--- DOKUMENTAUSZUG ---

Hunde­verbot auf Bürger­steigen und in Lokalen

Hausierer mit Hundegespann. Das Foto von Heinrich Zille trägt den Titel „Ungewohnter Blick auf Gewohntes“. Foto: gemeinfrei
Hausierer mit Hundegespann. Das Foto von Heinrich Zille trägt den Titel „Ungewohnter Blick auf Gewohntes“. Foto: gemeinfrei

Geschichte(n) aus dem Braun­schwei­gi­schen, Folge 35:  Hunde­steuer wurde in Braun­schweig erstmals 1853 gesetz­lich verordnet.

--- GEZEIGTE DATENSÄTZE ---

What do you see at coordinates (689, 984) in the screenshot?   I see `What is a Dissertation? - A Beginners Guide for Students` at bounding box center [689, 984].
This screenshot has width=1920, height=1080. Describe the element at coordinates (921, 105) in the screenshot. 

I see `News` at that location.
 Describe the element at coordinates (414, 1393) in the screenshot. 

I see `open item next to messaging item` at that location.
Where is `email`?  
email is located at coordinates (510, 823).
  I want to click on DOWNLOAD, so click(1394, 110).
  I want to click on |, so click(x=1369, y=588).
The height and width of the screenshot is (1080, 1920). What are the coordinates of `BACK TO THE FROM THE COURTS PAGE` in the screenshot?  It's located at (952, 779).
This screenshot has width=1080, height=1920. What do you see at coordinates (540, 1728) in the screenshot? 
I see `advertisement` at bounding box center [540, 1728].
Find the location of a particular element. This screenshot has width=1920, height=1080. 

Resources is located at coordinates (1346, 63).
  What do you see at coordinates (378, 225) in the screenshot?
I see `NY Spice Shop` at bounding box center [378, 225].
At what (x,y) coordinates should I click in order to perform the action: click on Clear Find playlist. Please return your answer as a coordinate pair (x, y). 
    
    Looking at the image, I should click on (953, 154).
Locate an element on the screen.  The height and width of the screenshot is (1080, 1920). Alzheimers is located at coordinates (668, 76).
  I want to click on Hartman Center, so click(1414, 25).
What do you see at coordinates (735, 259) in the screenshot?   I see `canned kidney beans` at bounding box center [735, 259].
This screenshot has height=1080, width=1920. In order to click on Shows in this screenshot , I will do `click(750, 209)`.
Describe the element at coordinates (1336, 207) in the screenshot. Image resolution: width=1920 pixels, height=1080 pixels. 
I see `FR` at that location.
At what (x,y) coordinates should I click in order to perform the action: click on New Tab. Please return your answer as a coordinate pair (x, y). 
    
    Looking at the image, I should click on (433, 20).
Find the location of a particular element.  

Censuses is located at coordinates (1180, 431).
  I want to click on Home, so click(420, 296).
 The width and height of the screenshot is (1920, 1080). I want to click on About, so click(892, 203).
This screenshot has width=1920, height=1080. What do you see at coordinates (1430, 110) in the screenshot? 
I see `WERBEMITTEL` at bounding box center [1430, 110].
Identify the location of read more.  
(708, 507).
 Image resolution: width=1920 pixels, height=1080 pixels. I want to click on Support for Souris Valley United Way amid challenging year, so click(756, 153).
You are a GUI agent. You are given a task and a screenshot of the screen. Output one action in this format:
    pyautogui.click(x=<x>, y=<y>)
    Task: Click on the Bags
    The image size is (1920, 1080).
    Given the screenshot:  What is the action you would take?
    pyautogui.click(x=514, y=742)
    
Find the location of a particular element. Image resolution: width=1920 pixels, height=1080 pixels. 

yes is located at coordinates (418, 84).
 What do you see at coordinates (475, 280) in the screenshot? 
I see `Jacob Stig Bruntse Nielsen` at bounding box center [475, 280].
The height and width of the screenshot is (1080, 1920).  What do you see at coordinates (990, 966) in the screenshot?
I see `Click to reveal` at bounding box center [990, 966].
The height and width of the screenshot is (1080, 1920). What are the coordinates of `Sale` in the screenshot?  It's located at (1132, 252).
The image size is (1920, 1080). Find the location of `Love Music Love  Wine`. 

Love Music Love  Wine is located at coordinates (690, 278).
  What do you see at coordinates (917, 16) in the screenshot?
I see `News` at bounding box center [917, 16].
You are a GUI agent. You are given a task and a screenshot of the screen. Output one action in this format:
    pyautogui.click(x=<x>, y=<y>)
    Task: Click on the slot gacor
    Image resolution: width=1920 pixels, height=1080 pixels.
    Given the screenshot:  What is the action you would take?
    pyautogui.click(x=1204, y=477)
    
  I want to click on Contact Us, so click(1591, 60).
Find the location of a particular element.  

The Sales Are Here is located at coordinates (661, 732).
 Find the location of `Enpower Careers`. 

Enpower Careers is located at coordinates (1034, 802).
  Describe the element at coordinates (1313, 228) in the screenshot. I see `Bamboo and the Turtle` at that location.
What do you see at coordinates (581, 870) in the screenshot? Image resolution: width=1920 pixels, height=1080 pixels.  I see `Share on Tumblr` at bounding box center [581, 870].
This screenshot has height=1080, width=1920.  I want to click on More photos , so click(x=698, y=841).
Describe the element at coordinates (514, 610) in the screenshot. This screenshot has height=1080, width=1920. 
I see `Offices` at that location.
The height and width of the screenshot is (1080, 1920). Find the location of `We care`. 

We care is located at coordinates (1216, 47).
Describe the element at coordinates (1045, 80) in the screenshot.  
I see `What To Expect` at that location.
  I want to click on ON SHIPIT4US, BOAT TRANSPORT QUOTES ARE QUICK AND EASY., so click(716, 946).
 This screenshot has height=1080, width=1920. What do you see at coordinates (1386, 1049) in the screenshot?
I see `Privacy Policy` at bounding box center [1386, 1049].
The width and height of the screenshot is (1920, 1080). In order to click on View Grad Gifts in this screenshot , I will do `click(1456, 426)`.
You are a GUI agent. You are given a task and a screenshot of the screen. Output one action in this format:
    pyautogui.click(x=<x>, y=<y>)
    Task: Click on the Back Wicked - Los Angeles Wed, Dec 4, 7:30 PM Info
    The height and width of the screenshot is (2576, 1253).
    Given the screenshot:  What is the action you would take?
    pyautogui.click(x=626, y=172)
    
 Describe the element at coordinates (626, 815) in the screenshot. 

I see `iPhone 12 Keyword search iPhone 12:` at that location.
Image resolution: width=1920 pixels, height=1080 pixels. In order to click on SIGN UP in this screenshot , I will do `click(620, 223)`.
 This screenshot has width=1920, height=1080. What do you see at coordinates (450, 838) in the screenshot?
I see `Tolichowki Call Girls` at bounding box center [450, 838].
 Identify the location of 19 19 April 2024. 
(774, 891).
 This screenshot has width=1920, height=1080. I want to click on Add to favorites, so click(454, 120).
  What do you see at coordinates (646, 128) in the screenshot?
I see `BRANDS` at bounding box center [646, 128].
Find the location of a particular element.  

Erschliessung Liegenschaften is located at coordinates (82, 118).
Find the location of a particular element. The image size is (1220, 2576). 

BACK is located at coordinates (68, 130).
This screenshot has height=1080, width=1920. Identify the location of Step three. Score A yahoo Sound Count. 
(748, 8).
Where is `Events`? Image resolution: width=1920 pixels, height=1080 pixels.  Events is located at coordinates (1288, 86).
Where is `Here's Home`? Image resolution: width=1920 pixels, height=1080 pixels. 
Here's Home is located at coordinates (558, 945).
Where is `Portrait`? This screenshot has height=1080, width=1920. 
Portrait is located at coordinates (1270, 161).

---

--- LERNZIELE ---
1. Nenne sämtliche Substantive, die in der Überschrift des Dokumentauszugs vorkommen.
2. Schreibe die Zeilen der Datensätze von der Zeile mit „This screenshot has width=1920, height=1080. Describe“ bis zur Zeile mit „center [378, 225].“ neu. Ersetze dabei „Describe“ durch „Explain“ und lass alles Übrige unverändert.

--- LÖSUNGEN DER AUFGABEN ---
1. Hundeverbot, Bürgersteigen, Lokalen

2.
This screenshot has width=1920, height=1080. Explain the element at coordinates (921, 105) in the screenshot. 

I see `News` at that location.
 Explain the element at coordinates (414, 1393) in the screenshot. 

I see `open item next to messaging item` at that location.
Where is `email`?  
email is located at coordinates (510, 823).
  I want to click on DOWNLOAD, so click(1394, 110).
  I want to click on |, so click(x=1369, y=588).
The height and width of the screenshot is (1080, 1920). What are the coordinates of `BACK TO THE FROM THE COURTS PAGE` in the screenshot?  It's located at (952, 779).
This screenshot has width=1080, height=1920. What do you see at coordinates (540, 1728) in the screenshot? 
I see `advertisement` at bounding box center [540, 1728].
Find the location of a particular element. This screenshot has width=1920, height=1080. 

Resources is located at coordinates (1346, 63).
  What do you see at coordinates (378, 225) in the screenshot?
I see `NY Spice Shop` at bounding box center [378, 225].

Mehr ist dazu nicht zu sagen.